PROMPT: Copies of all lines that contain "with" are needed; take them from the data below.

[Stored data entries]
BEGIN

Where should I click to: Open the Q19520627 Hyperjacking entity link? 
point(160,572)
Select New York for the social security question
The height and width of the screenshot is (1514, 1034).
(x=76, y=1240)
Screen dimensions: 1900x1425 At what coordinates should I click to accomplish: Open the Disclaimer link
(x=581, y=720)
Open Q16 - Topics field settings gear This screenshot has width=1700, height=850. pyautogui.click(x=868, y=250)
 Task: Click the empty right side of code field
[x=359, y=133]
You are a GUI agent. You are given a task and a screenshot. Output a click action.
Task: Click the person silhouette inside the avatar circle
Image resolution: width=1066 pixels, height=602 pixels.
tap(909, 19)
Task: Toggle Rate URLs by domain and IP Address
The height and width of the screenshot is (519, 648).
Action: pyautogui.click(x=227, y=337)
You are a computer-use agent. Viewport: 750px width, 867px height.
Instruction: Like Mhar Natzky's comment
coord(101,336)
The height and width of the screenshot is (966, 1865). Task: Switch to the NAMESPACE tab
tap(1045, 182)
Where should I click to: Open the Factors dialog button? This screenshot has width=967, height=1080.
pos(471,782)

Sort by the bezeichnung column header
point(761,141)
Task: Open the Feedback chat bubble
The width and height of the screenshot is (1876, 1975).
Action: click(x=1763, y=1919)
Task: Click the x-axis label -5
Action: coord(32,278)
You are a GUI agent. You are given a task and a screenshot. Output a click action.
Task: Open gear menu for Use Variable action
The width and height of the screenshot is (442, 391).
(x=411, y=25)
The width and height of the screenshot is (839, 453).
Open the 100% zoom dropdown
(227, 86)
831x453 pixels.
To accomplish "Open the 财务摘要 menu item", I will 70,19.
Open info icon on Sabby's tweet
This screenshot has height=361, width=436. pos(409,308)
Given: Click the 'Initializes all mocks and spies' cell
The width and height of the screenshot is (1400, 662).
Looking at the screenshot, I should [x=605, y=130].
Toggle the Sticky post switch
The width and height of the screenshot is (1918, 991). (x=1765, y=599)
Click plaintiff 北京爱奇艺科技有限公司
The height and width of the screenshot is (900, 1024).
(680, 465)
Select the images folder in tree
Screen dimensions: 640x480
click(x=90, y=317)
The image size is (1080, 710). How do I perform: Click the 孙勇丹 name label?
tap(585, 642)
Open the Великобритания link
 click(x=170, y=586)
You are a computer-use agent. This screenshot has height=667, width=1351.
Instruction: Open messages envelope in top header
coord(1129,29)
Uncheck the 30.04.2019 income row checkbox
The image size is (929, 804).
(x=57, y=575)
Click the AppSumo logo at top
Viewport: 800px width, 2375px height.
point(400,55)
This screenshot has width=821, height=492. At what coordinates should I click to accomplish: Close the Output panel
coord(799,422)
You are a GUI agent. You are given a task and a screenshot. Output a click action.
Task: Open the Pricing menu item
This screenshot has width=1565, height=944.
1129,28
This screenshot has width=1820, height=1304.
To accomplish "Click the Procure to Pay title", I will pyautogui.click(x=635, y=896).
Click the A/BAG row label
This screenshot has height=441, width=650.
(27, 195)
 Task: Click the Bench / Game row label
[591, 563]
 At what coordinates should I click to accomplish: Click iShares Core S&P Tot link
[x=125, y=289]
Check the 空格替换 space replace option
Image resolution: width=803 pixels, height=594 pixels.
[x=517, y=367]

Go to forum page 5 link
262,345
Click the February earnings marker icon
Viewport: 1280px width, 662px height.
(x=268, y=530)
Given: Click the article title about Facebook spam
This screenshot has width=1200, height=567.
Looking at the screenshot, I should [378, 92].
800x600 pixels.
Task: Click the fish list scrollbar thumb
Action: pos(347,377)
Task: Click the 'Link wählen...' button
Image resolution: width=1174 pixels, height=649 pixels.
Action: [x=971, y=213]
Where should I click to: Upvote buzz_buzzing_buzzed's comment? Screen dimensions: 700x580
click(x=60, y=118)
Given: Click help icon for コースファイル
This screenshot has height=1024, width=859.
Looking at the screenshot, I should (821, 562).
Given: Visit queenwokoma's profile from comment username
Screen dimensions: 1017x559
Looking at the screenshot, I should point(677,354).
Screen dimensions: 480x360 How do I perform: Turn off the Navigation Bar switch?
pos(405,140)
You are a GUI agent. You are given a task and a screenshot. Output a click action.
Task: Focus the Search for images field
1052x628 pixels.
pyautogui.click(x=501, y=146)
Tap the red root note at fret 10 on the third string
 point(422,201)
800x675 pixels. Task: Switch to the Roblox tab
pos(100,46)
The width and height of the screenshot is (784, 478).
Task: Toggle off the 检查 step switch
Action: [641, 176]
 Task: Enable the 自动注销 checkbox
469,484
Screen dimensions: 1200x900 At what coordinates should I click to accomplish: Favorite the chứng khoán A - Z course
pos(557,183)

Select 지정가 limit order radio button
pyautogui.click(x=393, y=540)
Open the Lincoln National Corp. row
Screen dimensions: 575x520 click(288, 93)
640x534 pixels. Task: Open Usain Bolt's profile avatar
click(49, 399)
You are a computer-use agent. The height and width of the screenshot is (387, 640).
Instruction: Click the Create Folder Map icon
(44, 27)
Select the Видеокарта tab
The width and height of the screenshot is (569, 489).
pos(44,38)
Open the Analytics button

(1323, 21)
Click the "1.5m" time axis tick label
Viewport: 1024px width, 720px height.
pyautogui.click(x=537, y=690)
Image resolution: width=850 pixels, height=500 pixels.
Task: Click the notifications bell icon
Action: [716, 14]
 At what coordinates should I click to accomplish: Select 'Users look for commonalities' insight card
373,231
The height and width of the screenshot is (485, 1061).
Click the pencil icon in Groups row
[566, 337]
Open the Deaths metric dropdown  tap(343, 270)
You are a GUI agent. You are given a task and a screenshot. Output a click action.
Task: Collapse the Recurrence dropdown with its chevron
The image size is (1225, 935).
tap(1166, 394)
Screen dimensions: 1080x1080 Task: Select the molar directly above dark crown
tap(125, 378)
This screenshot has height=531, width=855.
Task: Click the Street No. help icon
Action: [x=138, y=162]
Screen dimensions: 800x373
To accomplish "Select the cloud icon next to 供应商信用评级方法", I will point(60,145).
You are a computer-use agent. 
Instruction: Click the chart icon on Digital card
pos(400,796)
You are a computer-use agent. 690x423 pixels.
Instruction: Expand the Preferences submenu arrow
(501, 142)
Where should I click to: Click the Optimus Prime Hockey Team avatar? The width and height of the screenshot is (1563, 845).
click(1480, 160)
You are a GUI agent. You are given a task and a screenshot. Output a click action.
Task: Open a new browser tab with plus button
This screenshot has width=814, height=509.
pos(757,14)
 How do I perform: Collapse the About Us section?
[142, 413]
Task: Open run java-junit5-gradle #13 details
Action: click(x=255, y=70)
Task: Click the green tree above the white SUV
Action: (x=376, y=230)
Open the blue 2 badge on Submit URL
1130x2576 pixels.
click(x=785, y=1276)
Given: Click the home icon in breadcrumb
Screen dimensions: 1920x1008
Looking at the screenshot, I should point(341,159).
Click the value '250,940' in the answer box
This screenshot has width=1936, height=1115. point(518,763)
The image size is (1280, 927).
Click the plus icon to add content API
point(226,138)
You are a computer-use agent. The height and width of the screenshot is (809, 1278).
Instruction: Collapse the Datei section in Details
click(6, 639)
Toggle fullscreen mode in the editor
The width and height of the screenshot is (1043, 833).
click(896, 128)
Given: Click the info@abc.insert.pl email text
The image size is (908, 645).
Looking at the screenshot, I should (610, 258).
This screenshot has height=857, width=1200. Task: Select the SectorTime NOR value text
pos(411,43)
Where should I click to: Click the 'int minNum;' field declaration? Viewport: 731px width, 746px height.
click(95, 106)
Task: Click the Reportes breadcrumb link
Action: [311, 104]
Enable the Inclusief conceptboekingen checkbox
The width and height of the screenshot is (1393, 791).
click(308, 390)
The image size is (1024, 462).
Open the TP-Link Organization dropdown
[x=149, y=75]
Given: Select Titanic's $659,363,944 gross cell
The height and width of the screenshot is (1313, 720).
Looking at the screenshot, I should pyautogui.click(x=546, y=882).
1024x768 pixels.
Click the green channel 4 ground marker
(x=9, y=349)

END

RESULT:
Task: Collapse the Recurrence dropdown with its chevron
Task: Open a new browser tab with plus button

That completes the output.